### The tasks:
a: From the Challenge #5a text, extract the passage between "This can be" and "in this challenge.", inclusive.
b: Does each statement agree with the Challenge #5a text? (i) The log is built on a single node. (ii) The send request provides the offset. (iii) In this challenge, offsets are reused across different keys. Answer yes or no for each, and quote the deciding words.
c: According to the Challenge #5a text, what protects the counter used to generate offsets?

Challenge #5a: Single-Node Kafka-Style Log
In #5a, we need to build an append-only log system on a single-node. You can see the semantics we need to support in the above link.
As it is a single-node setup, we can use a map. The key of the map can be key in the send request and the value of map can be a
list of offset, msg pairs. As you can see the offset is not provided, and we should generate an offset which is monotonically increasing.
This can be done by using a simple counter which is protected by a mutex in a single-node. As you can see from examples, the offset should be
unique to a single key. This means we can reuse offsets across different keys if we want. For simplicity reasons we don’t do that in this challenge.

### Records provided:
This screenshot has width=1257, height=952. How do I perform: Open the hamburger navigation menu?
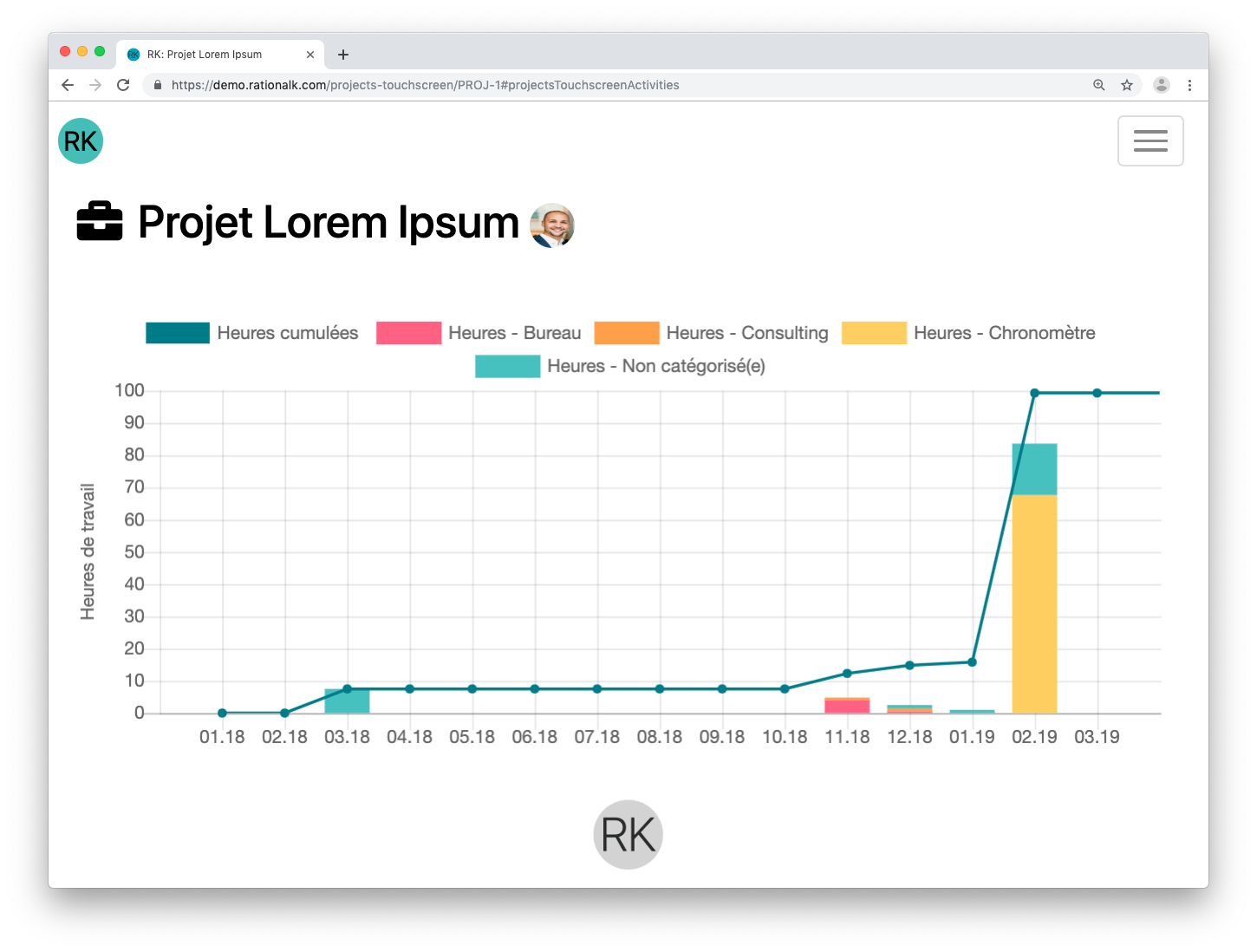(x=1150, y=140)
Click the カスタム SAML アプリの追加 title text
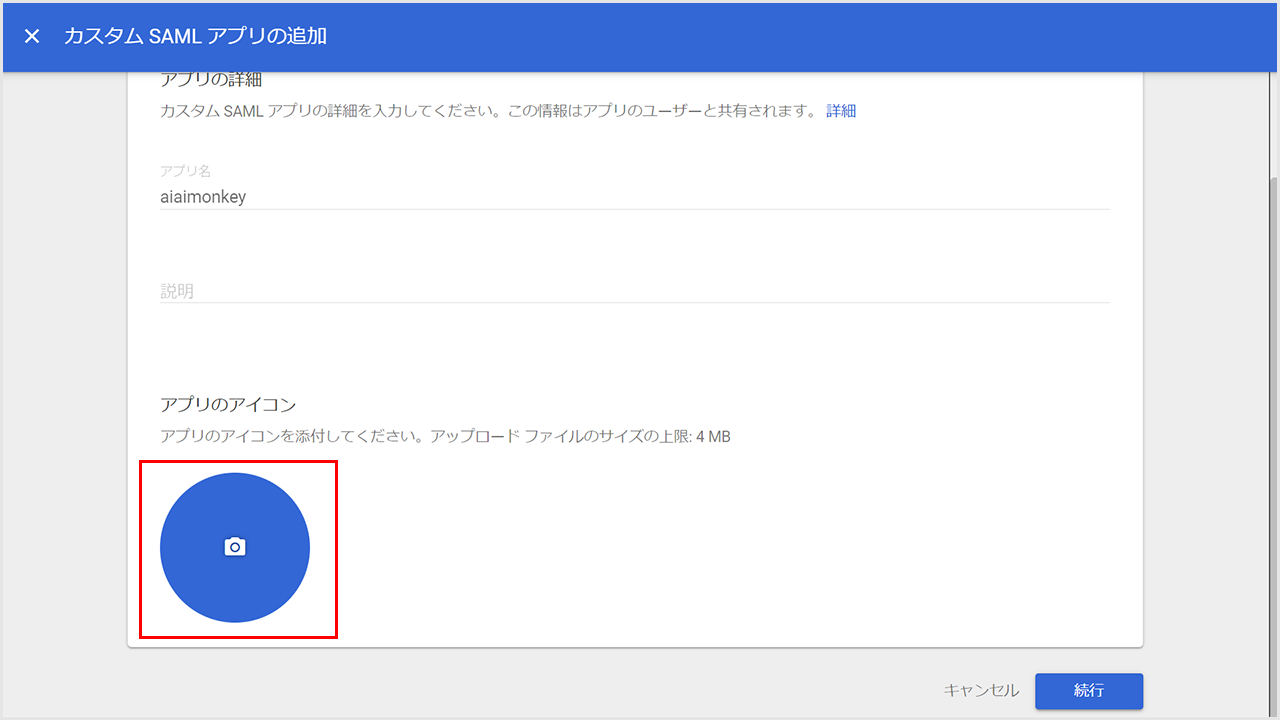This screenshot has height=720, width=1280. tap(195, 36)

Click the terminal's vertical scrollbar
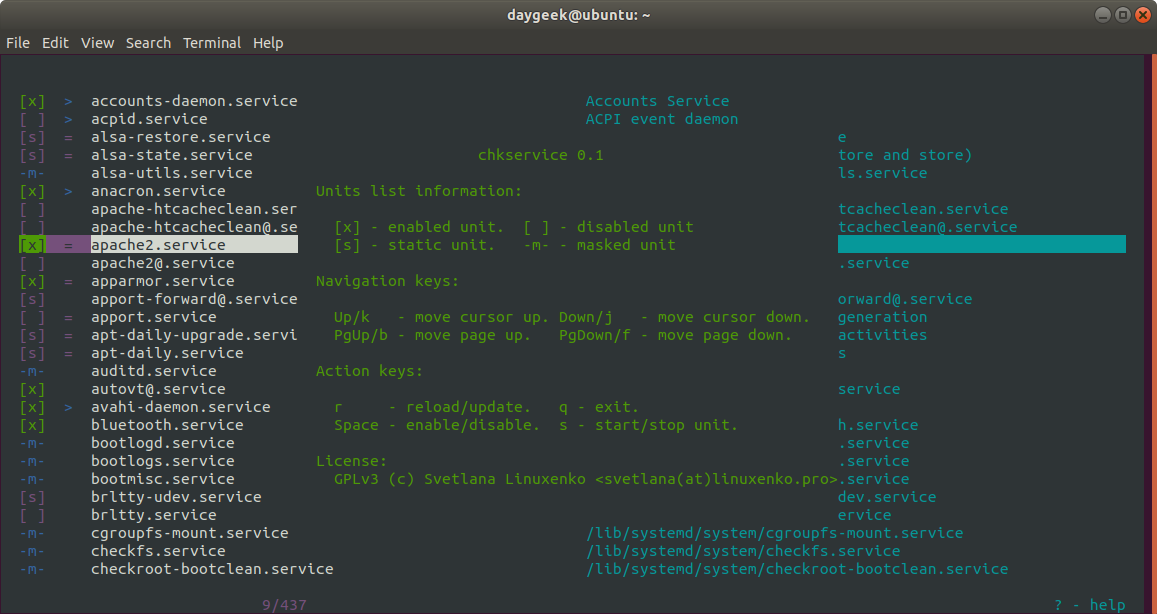(x=1149, y=330)
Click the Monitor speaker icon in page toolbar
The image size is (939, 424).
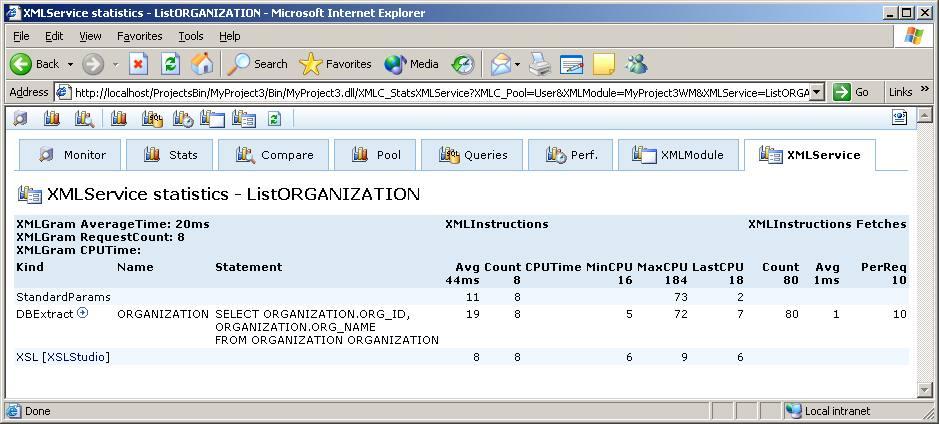coord(21,118)
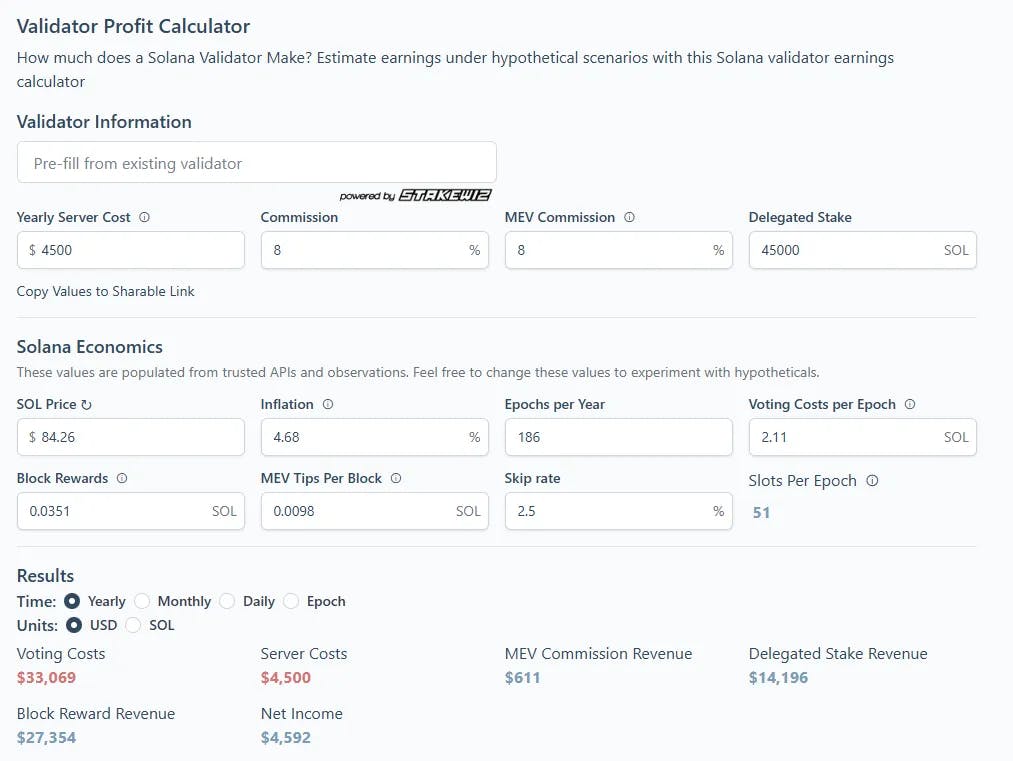Visit the Stakewiz site via powered-by logo
The width and height of the screenshot is (1013, 761).
pyautogui.click(x=442, y=195)
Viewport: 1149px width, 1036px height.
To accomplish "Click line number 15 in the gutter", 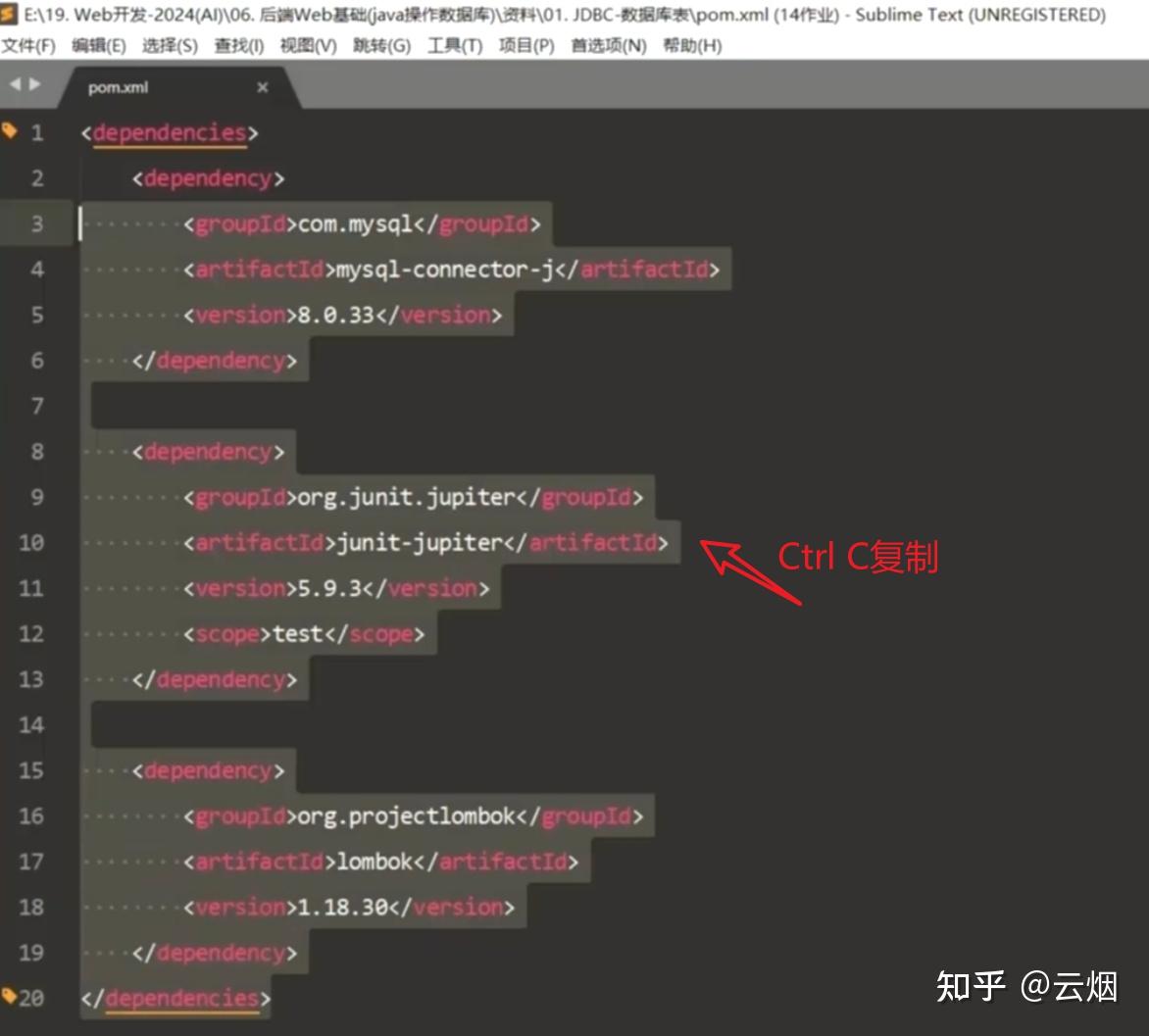I will tap(31, 770).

### Exercise solutions:
a:
This can be done by using a simple counter which is protected by a mutex in a single-node. As you can see from examples, the offset should be
unique to a single key. This means we can reuse offsets across different keys if we want. For simplicity reasons we don’t do that in this challenge.

b:
(i) Yes: "we need to build an append-only log system on a single-node"
(ii) No: "As you can see the offset is not provided"
(iii) No: "For simplicity reasons we don’t do that in this challenge."

c: A mutex.